→ AIM OF THE TASK
From the entries, return every line where the string "computer" shows up.

→ DATASET RECORDS
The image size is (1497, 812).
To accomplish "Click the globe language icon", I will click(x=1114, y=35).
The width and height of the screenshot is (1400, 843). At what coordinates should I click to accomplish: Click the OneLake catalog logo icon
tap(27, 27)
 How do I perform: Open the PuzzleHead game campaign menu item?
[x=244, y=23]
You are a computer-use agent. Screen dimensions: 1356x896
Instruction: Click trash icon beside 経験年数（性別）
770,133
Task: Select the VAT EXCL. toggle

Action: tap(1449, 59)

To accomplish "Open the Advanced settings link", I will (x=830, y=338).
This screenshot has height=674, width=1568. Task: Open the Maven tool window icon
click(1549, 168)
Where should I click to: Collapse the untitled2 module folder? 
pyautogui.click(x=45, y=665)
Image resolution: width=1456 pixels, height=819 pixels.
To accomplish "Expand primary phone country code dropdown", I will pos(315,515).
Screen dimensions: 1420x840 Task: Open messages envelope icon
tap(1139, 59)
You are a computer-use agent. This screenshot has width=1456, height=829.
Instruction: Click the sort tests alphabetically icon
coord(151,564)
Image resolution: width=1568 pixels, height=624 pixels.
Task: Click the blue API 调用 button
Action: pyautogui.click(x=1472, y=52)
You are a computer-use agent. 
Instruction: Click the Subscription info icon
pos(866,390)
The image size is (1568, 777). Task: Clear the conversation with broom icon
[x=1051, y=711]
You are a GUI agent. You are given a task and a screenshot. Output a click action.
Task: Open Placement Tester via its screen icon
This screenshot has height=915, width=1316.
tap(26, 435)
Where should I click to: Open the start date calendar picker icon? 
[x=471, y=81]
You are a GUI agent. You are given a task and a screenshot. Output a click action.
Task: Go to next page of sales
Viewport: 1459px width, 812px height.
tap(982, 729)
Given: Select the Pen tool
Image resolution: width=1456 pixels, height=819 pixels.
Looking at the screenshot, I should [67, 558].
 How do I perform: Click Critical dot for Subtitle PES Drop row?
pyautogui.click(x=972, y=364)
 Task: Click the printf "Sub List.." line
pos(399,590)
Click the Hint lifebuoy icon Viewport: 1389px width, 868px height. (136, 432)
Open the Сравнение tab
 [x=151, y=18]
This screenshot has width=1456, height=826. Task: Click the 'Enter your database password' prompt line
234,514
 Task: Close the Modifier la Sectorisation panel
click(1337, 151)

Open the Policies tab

→ EXERCISE OUTPUT
You are a computer-use agent. Screen dimensions: 1356x896
You are a computer-use agent. This screenshot has width=1456, height=829.
You are a computer-use agent. 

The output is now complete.